US20260134272
2026-05-14
Physics
G06N3/063
The invention addresses the need for memory-efficient streaming operations in neural network processors. It introduces a neural processor circuit comprising a neural engine and a data processor circuit. The neural engine performs operations on input tensors across different layers, generating output tensors that serve as input for subsequent layers. The data processor circuit facilitates this by storing portions of input and output tensors in buffers, enabling efficient access and processing by the neural engine.

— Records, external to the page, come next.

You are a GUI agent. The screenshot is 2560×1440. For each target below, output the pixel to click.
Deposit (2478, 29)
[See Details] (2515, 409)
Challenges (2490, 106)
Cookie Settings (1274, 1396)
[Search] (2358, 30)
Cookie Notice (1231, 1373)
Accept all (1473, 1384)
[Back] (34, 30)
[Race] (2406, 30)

Neural networks, especially convolutional neural networks (CNNs), require extensive computations involving operations like multiplication and accumulation. These operations are typically organized into layers, each performing specific transformations. While CPUs can handle these tasks, they consume significant bandwidth and power. The invention proposes an alternative approach using a specialized neural processor circuit to optimize these operations.
The neural processor circuit operates by streaming convolution operations across multiple layers. It uses tensor buffers to store partial results, which are then used as inputs for subsequent layers. This streaming approach allows for parallel execution of convolution operations, improving efficiency. The data control circuit manages the storage and retrieval of tensor portions, ensuring that the neural engine has continuous access to the necessary data for processing.

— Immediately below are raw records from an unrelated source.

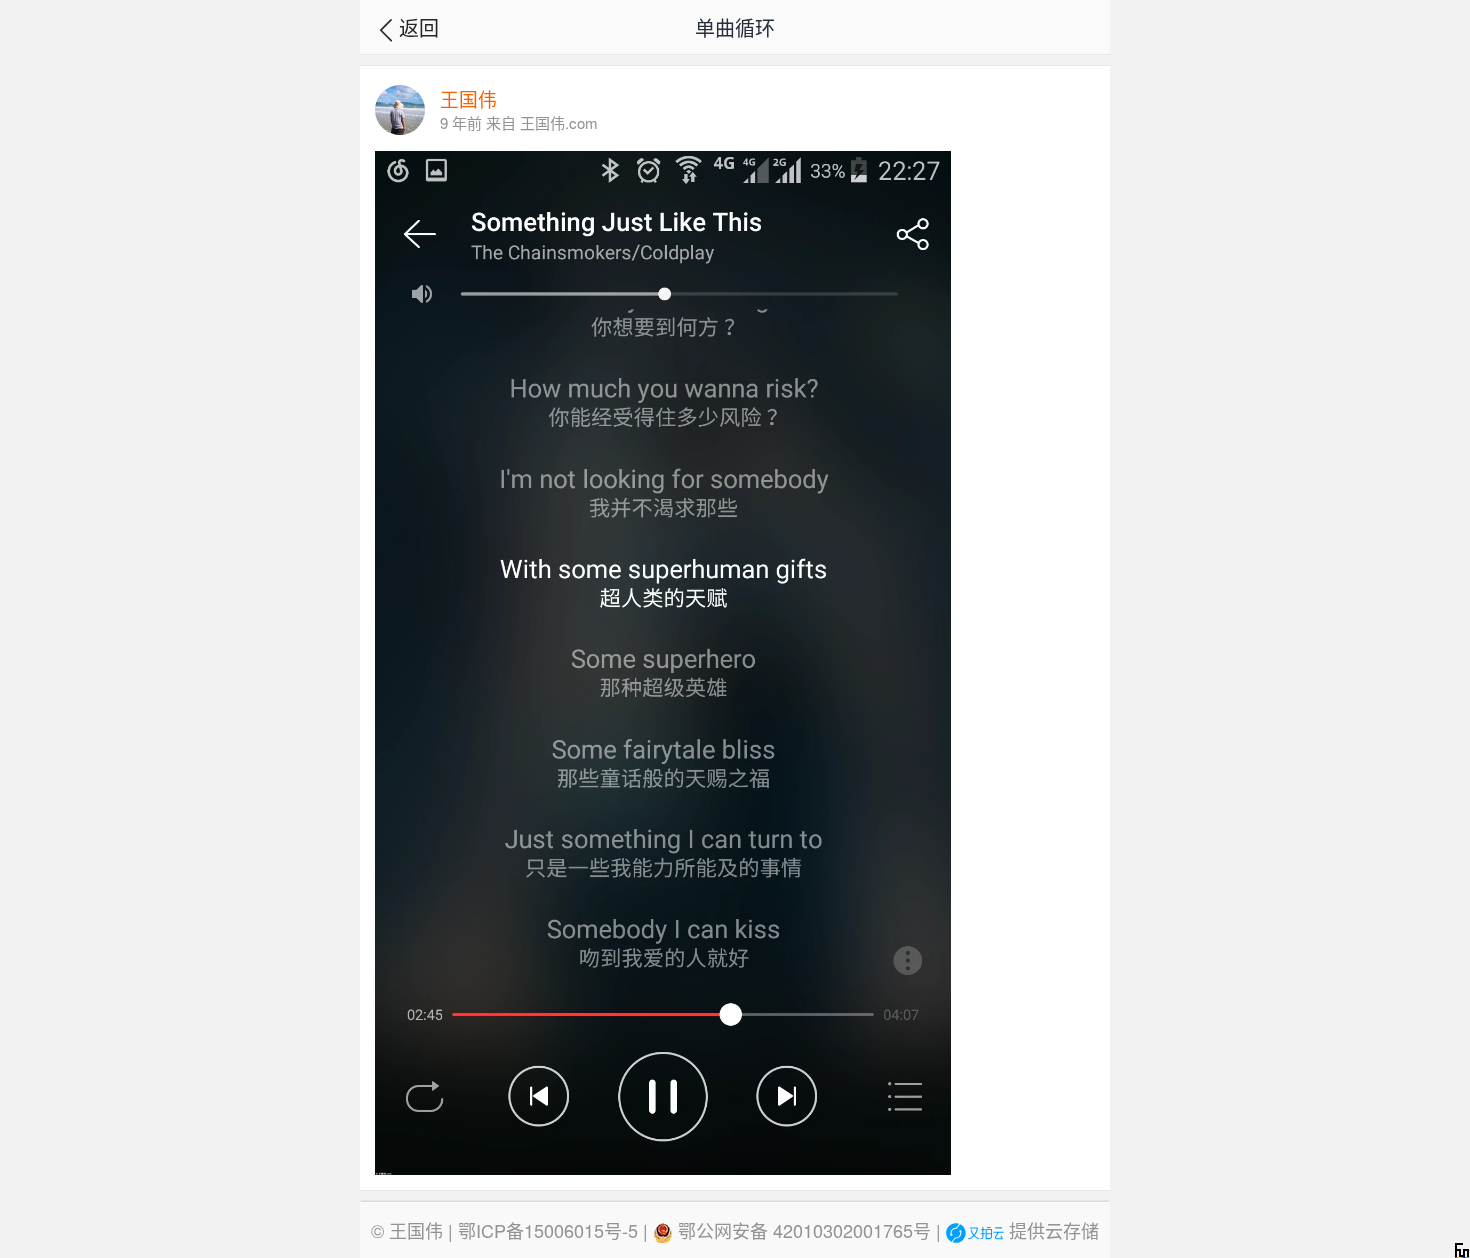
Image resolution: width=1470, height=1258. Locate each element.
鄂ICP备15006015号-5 (548, 1230)
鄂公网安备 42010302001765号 (802, 1230)
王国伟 (416, 1230)
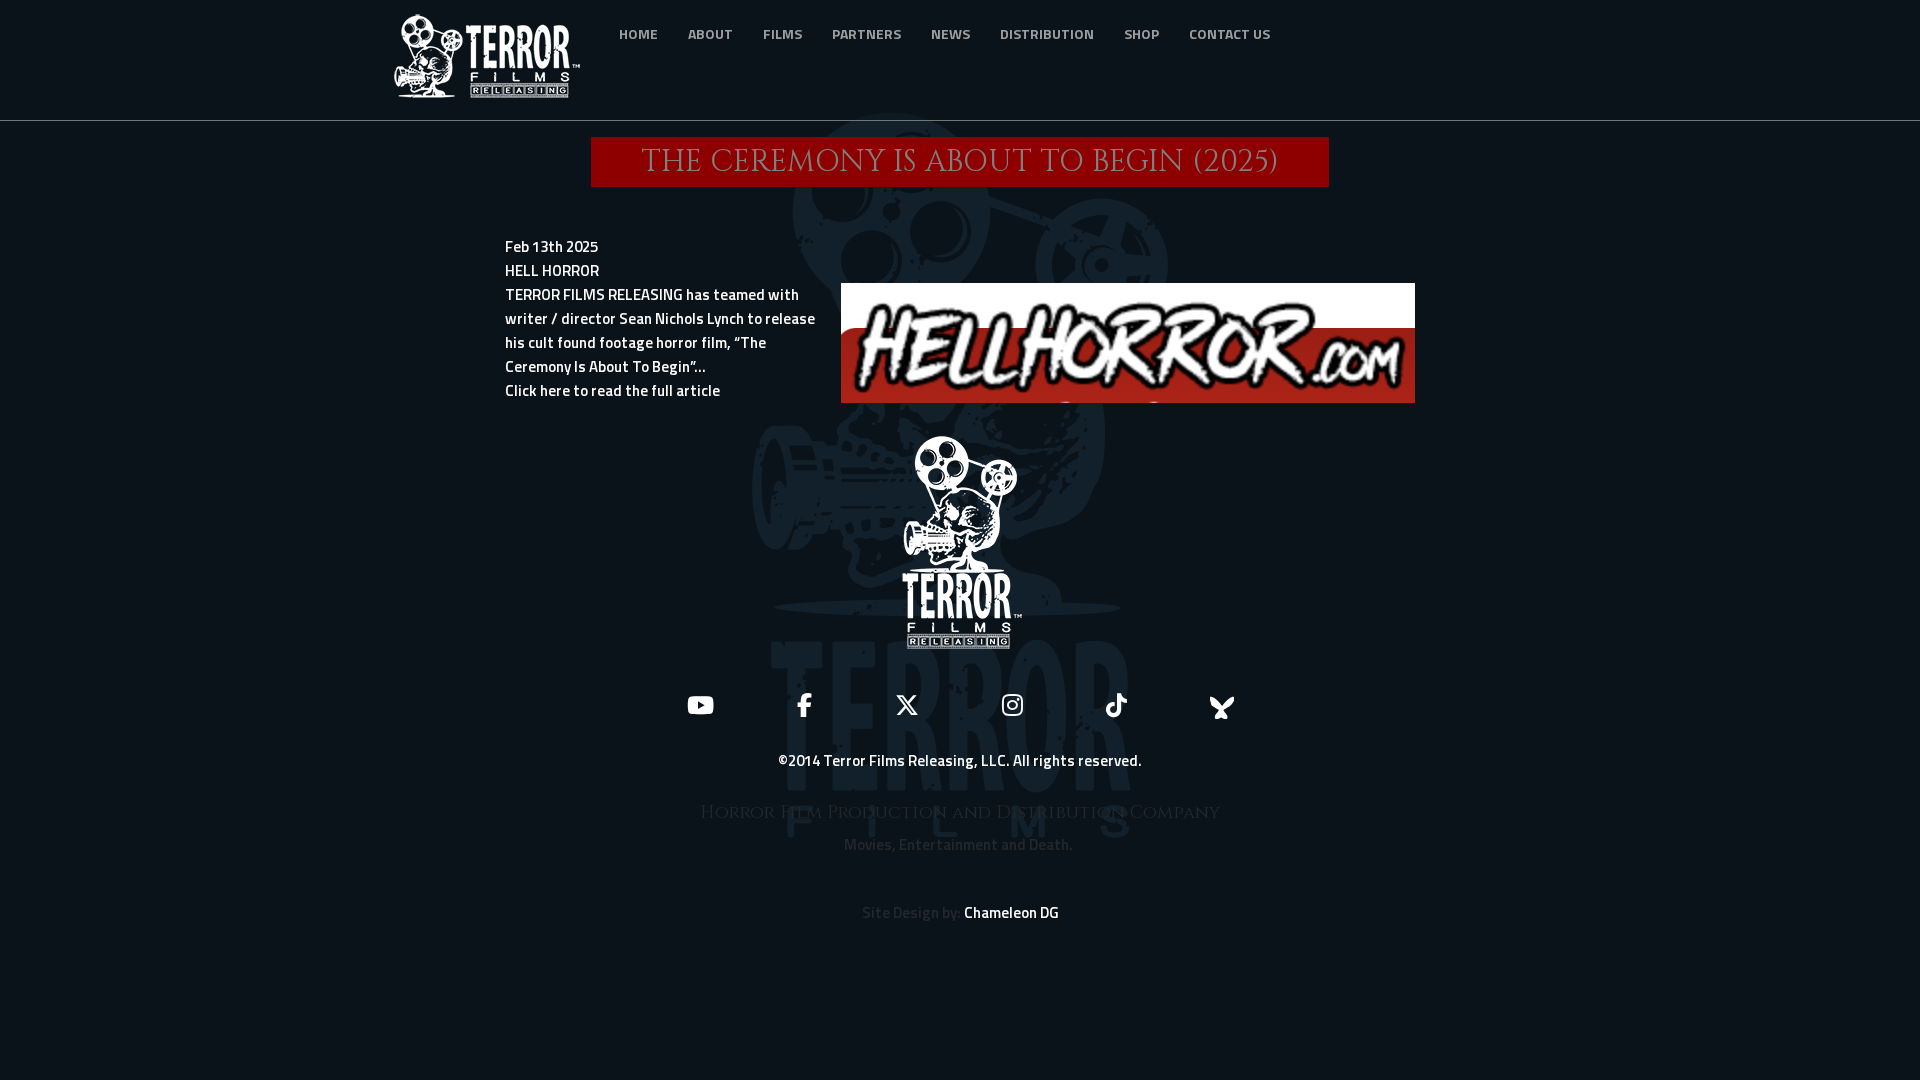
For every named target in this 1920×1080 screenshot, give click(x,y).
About (710, 33)
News (950, 33)
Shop (1141, 33)
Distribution (1047, 33)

The described technology can be integrated into various electronic devices, including portable communications devices like smartphones and tablets, as well as non-portable devices like desktop computers. These devices may feature touch-sensitive interfaces and various sensors, supporting functionalities such as facial recognition through machine learning models. The neural processor circuit can enhance these devices' capabilities by providing efficient processing power for complex neural network operations.

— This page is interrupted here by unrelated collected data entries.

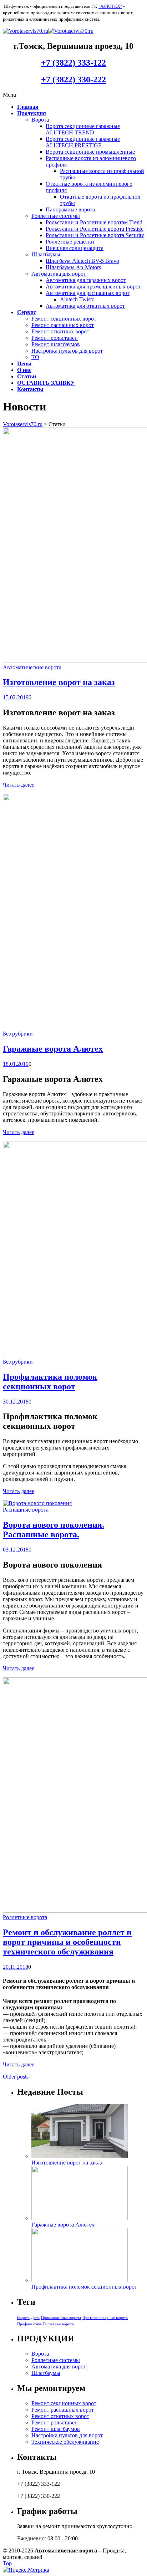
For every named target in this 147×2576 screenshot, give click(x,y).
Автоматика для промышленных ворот (93, 286)
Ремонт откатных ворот (60, 331)
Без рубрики (18, 1034)
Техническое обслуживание (65, 2442)
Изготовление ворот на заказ (59, 682)
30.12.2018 (16, 1402)
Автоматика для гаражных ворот (86, 280)
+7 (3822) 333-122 (73, 62)
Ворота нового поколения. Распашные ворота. (53, 1529)
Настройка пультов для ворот (67, 351)
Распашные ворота (26, 1510)
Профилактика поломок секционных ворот (50, 1381)
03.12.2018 (16, 1550)
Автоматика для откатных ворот (85, 306)
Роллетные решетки (70, 242)
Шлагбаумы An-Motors (73, 267)
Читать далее (18, 785)
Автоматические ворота (32, 667)
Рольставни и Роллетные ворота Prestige (94, 229)
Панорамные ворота (70, 209)
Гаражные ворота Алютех (53, 1048)
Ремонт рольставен (54, 338)
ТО (35, 357)
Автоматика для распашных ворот (88, 293)
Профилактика (29, 2324)
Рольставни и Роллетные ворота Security (95, 235)
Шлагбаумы (45, 254)
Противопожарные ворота (105, 2318)
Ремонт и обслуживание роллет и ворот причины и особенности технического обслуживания (67, 1942)
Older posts (16, 2077)
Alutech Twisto (77, 299)
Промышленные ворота (61, 2318)
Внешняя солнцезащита (74, 248)
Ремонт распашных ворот (62, 325)
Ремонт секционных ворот (63, 319)
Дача (35, 2318)
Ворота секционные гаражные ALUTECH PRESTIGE (83, 142)
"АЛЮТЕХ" (110, 6)
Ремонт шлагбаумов (55, 344)
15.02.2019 (16, 697)
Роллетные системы (55, 216)
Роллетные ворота (25, 1917)
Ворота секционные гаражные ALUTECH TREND (83, 129)
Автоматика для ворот (58, 274)
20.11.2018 (15, 1967)
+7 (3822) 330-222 (73, 79)
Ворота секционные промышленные (90, 152)
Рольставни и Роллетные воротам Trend (94, 222)
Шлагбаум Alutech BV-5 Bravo (82, 261)
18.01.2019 (16, 1064)
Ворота (40, 120)
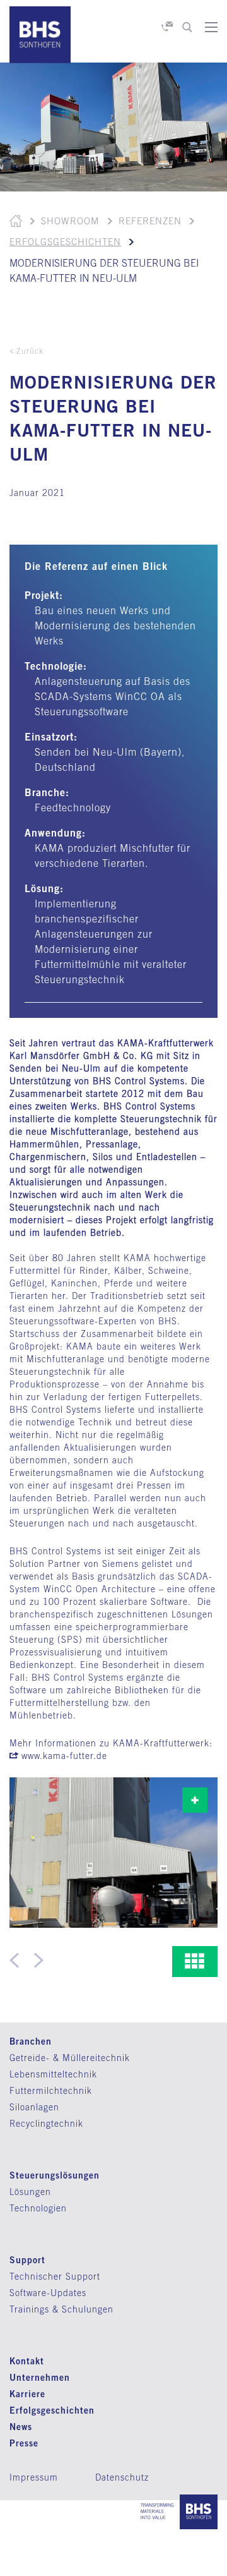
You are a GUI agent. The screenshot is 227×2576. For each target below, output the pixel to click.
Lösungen (30, 2192)
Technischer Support (54, 2276)
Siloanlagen (34, 2107)
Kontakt (26, 2360)
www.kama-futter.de (64, 1756)
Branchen (30, 2041)
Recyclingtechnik (46, 2124)
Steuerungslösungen (54, 2175)
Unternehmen (39, 2377)
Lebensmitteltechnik (53, 2074)
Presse (23, 2443)
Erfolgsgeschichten (65, 241)
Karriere (27, 2393)
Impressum (33, 2477)
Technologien (38, 2208)
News (20, 2426)
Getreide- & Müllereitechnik (69, 2058)
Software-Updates (47, 2293)
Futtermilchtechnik (50, 2091)
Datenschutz (122, 2477)
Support (27, 2259)
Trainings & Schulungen (61, 2309)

An example device, such as the iPhone, may incorporate the neural processor circuit to handle machine learning tasks efficiently. This device could include components like touch screens, image sensors, and motion sensors, all working together with the neural processor to deliver advanced functionalities. The integration of this technology allows for improved performance in tasks requiring intensive computation, such as real-time image processing and user interface interactions.